Sunday, December 22, 2019
The Tanakh and Warfare
In contrast to many recent so called churches and synagogues who declare that G-d is a deity of love only, and so love anyone irregardless of their sin and their open advocacy of such sin, I must ask:
Have you read the Tanakh (the Old Testament for Christians) AT ALL?
I mean, clearly you haven't.
For many "modern" Christians, this pesky little problem (the fact that the Old Testament or Tanakh absolutely and clearly repudiates their moral laxity) is resolved by asserting not only the supremacy of the New Testament but a rather selective reading of the same. This is the fundamental problem of the New Testament and further evidence that it is not scripture, but it is certainly not all the New Testament's fault. Jesus and the New Testament writers were renegades against the Tanakh in their time, in the context of Judaism, but the apostles never contemplated the sort of things that are routinely contemplated in modern Christianity. Gay churches. Abortion churches. Divorce churches. How the bibles in gay churches do not burn into their lecterns I don't know, but it is a fundamental intellectual dishonesty for a gay preacher in a gay church to hold up a Bible as something they are supposed to be following.
They. Are. Not. Following. It.
That this kind of habitual lying is accepted as normal is a phenomenon of the modern world. It would be like me holding up a Quran, reading from it, praising it, and then cursing Mohammed and encouraging people to eat pork. Now, human religion gaining supremacy over divine religion is nothing new. The Jews did it in Jesus' time. Jesus and his followers upheld his human religion over divine religion. It has happened continually since the beginning of the world. It just has reached a new low where people absolutely pay no mind to the book they are pretending to follow.
"All hail the leather-bound wood pulp! We praise the leather bound wood pulp, you need not know what is written on it. What it means is what we tell you! What you want to believe!"
Gaaa.
Which gets us to my main point today. Warfare. Contra Jesus (love your enemies, turn the other cheek,) the Tanakh is full of warfare and courage and faith in the context of warfare. From beginning to end, it is saturated with war. Contra Jesus, if you are following G-d and your enemies are enemies of G-d, it is immoral and weak to turn the other cheek, not virtuous. It is condemned.
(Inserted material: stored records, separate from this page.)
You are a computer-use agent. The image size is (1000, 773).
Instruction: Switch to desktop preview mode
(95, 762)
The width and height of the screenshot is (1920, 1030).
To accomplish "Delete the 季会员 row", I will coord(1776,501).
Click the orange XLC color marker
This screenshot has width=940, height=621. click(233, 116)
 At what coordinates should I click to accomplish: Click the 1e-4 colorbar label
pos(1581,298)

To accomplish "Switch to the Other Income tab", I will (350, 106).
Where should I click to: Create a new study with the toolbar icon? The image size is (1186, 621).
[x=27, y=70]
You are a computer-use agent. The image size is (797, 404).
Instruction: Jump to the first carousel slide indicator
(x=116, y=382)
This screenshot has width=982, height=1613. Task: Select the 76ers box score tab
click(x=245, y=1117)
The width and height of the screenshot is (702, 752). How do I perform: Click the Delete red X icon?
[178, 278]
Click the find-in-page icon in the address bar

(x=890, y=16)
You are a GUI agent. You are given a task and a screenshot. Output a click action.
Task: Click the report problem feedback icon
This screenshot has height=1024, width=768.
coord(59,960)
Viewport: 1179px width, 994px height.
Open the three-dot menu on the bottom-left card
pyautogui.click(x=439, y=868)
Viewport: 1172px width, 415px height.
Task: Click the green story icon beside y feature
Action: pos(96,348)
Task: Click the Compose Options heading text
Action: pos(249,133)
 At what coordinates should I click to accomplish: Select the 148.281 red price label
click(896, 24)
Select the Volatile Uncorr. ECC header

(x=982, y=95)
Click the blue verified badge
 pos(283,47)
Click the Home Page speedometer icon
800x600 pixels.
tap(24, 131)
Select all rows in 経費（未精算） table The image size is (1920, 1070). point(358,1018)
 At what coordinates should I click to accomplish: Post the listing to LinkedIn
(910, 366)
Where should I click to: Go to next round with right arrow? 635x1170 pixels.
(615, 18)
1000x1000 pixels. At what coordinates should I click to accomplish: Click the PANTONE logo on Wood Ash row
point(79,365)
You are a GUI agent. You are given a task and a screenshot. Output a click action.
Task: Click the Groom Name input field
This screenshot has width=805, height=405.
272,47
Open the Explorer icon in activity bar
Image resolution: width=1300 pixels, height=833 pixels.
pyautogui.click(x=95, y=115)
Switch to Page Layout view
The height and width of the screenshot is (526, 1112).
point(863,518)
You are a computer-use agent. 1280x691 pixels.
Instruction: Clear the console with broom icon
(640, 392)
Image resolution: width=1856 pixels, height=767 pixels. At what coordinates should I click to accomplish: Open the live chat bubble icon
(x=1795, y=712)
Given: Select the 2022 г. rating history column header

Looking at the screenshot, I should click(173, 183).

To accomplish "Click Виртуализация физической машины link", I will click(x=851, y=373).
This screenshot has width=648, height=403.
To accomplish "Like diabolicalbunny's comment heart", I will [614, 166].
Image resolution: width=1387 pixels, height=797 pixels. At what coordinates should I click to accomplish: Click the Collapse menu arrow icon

There are circumstances, such as in the book of Jeremiah, where surrender is advocated. This has absolutely nothing to do with love of enemies. The Kingdom of Judah had been run by evil and idolatrous kings basically since Solomon, with occasional exceptions. It's destruction was decreed by G-d. It would have been futile to resist. Jeremiah did not advocate LOVING the Babylonians, he advocating SURRENDERING to them because Judah's decline was commanded by G-d. In the case where the Israelites in Sinai were frightened by the reports of the scouts who were scouting Canaan, when they gathered their courage again and decided to fight, Moses said no. They did not have G-d's blessing and would not win. And that is what happened.
Far more common is something like the following: we are vastly outnumbered. G-d tells us to fight and we will win. Despite the evidence of our senses, we fight and win.
The man of G-d as warrior is something alien to modern sensibilities, but definitely not alien to the Tanakh. The Native American warrior Tecumseh typified the attitude of a holy warrior. His words were something to this effect:
"We are determined to defend our lands. If it is His (the Great Spirit's) will, we will be victorious, and if it is His will, we will plant our bones on this land defending it."
Either one was okay by him. What mattered is acting from principle. Freedom vs. slavery. You die free rather than live a slave.
In other words, a holy warrior is not concerned with outcomes. Outcomes are in the hands of G-d. Changing your behavior because of your evaluation of its likely outcome is a godless conception. The godless play at predicting the future: a man of G-d knows better. A holy warrior is concerned with principle. Death or life do not matter nearly as much as acting from right principle. There are worse things than death.
This conception is alien to our weak effeminized culture. It is however crucial to understanding the warrior mindset in the Tanakh. If G-d tells you it is GO time, you go, even if it is one against a thousand. Because the thousand will not have what you have: you are traveling in the will of G-d. You may indeed die, but you will die in G-d's hands doing His will.
How distant this is from any modern faith! How distant from modernity period! Yet this is the truth of the Tanakh. This is the test of many a warrior in the Tanakh: will you trust G-d and fight, or will you shrink from a battle that TO YOUR MIND looks unwinnable? The test of a true godly warrior is whether he is willing to act from principle, in this case divine principle, despite fear. Some warriors, as late as 150 years ago, understood this. Stonewall Jackson was the archetypal holy warrior, whatever you think of his cause.
"Captain, my religious belief teaches me to feel as safe in battle as in bed. God has fixed the time for my death. I do not concern myself about that, but to be always ready, no matter when it may overtake me. Captain, that is the way all men should live, and then all would be equally brave."
~General Stonewall Jackson
True, easier said than acted upon. Most things that are good and right are hard. They are meant to be. This is a test.